Unfortunately, despite high expectations, a lack of offensive creativity and innovative talent was the downfall for the Hoyas.
The one hope to cure this was the aforementioned Achara, who, despite this, never found a rhythm because of a nagging foot injury he suffered early in the season.
After him, senior forward and co-captain Brett Campbell led the team with four goals, an unspectacularly low number for any team’s leading goal scorer.
Players such as Campbell, or even junior midfielder Arun Basuljevic — who was just named Second Team All Big East — are clearly exceptional offensive players. They have experience and good positioning on the pitch, and they make superb decisions on the ball.
However, they did not show the creativity and technical skill needed to break down defenses this season. A lack of offensive skill, a problem that Georgetown did not have in last year’s Big East Championship campaign, allows opposing defense to sit back and absorb pressure without giving up goals.
Many teams were able to employ this defensive tactic against the Hoyas and stifle their attacks.
Furthermore, finishing was a huge problem when the Blue and Gray were in positions to score. Whether it was players too often looking to pass instead of burying the ball past the keeper or simply making poor shots, the straightforward task of finishing troubled Georgetown.
Even on set pieces, it was not the service of Basuljevic or junior midfielder Chris Lema that was to blame, but rather the lack of finishing.
For the Hoyas, this will be a season to forget, especially after last year’s successes. But the future is bright for Georgetown. It will be returning nearly all the same talented players from this year with an additional year of experience. Standout keeper Marcinkowski will likely still be in net, and Achara will attract the attention of many opposing defenses if he stays healthy. Freshman midfielder Dylan Nealis may arguably be the best defender on the team.

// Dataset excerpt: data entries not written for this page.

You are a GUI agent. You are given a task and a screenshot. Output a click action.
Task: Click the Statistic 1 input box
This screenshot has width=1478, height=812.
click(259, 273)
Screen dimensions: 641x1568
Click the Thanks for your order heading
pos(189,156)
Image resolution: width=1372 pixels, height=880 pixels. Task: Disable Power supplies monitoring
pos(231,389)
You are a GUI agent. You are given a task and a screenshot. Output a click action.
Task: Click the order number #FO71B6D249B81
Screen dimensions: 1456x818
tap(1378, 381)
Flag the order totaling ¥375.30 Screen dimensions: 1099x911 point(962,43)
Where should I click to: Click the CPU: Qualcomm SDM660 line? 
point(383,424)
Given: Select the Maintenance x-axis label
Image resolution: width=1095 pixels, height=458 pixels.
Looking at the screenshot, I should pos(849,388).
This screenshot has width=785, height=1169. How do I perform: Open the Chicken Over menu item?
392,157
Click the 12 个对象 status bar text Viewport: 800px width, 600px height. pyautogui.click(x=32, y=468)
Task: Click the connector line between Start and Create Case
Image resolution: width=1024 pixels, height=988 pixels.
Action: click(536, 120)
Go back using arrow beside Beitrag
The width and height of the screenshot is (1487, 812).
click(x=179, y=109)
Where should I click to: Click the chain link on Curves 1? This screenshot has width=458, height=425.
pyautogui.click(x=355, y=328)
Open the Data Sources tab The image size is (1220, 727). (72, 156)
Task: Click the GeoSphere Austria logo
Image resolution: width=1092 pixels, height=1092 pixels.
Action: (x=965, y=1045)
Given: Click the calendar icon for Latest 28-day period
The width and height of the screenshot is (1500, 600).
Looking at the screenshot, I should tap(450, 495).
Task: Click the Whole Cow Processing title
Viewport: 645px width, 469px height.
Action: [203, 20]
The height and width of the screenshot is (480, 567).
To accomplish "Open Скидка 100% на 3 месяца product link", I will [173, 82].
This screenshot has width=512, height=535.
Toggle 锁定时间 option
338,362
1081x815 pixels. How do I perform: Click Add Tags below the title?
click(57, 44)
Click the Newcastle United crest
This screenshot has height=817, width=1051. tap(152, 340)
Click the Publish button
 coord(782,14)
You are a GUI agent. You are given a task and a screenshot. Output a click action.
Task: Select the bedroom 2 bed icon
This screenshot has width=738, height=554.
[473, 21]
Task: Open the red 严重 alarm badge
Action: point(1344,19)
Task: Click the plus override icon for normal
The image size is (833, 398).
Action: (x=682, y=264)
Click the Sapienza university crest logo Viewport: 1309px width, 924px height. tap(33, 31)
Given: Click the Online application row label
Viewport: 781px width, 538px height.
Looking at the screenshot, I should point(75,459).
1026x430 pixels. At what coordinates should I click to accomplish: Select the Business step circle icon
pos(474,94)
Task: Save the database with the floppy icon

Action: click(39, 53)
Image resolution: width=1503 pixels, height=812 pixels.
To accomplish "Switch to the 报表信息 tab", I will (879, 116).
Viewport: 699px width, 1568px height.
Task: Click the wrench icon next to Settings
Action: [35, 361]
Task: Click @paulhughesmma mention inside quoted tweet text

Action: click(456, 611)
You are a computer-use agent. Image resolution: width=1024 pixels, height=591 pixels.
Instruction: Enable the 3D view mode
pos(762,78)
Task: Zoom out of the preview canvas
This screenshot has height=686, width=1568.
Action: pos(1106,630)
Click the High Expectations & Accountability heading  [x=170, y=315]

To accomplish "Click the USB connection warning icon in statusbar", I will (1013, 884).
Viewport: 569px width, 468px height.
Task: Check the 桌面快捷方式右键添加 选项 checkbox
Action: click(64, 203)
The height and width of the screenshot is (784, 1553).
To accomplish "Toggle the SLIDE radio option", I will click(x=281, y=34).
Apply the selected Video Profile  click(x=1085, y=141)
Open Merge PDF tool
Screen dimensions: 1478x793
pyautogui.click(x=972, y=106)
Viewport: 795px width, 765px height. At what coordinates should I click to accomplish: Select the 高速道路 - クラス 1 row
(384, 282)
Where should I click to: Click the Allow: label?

With so much talent under Wiese, there is reason for hope for next year. There are many young players with vast potential, and this year’s team clearly performed below its capabilities. If these players have a sense of pride — which is more than evident from their attempts to rally at season’s end — they will be motivated to redeem this year’s failures and surpass next year’s expectations.
Darius Iraj is a sophomore in the College.